Resumo Jurídico
Usucapião Extraordinária: A Desistência do Titular do Domínio
O artigo 1953 do Código Civil introduz uma modalidade de usucapião, conhecida como usucapião extraordinária, que confere ao possuidor de um bem imóvel a aquisição da propriedade, mesmo que este não possua título de domínio e não necessite comprovar boa-fé ou justo título.
O cerne da usucapião extraordinária reside na inércia prolongada do proprietário registral. O legislador, ao prever esta modalidade, reconhece que, após um longo período de tempo em que o proprietário demonstra desinteresse em exercer seu direito sobre o imóvel, permitindo que outra pessoa ocupe e cuide do bem, o ordenamento jurídico pode afastar a propriedade formal em favor da propriedade fática.
Os requisitos para a configuração da usucapião extraordinária são:
- Posse mansa e pacífica: A posse deve ser exercida sem oposição do proprietário registral ou de terceiros. Isso significa que o possuidor não pode ter sofrutado ações judiciais reivindicatórias, turbação ou esbulho durante o período aquisitivo.
- Posse contínua: A posse deve ser ininterrupta, exercida de forma estável e constante ao longo do tempo. Pequenas ausências passageiras não descaracterizam a continuidade da posse, desde que o possuidor mantenha a intenção de ser o dono.

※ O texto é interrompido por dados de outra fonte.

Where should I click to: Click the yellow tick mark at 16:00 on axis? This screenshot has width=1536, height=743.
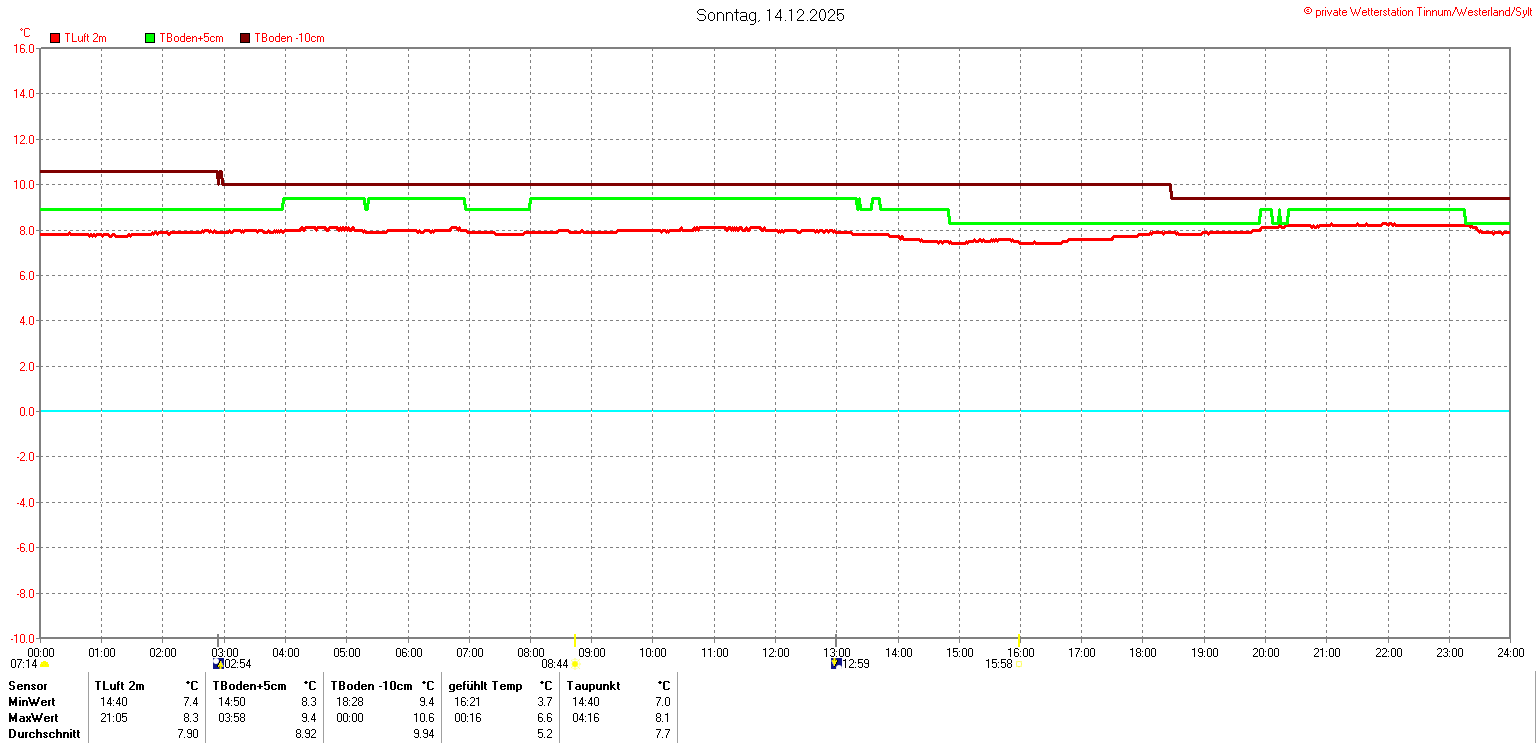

- Posse com ânimo de dono (animus domini): O possuidor deve agir como se fosse o verdadeiro proprietário do imóvel, realizando nele benfeitorias, zelando pela sua conservação e exercendo sobre ele todos os poderes inerentes à propriedade, como usar, gozar e dispor. A mera detenção, como um caseiro ou inquilino, não configura ânimo de dono.
- Lapso temporal: O tempo de posse exigido para a usucapião extraordinária é de quinze anos, sem interrupção ou oposição.
Uma das particularidades da usucapião extraordinária é a dispensa da comprovação de:
- Justo título: Não é necessário apresentar um documento que, em tese, transferiria a propriedade, como uma escritura de compra e venda irregular.
- Boa-fé: O possuidor não precisa demonstrar que acreditava ser o legítimo proprietário.
Redução do prazo: É importante notar que o prazo de quinze anos pode ser reduzido para dez anos se o possuidor houver estabelecido no imóvel sua moradia habitual, ou nele realizado obras ou serviços de caráter produtivo. Essa é uma forma de o legislador priorizar a função social da propriedade, beneficiando quem efetivamente a utiliza e a valoriza.
Em suma, a usucapião extraordinária funciona como um mecanismo legal que reconhece a situação fática criada pela posse prolongada e ininterrupta, conferindo segurança jurídica e pacificando relações de fato que se consolidaram ao longo do tempo, em detrimento do direito de propriedade formal do titular que se manteve inerte.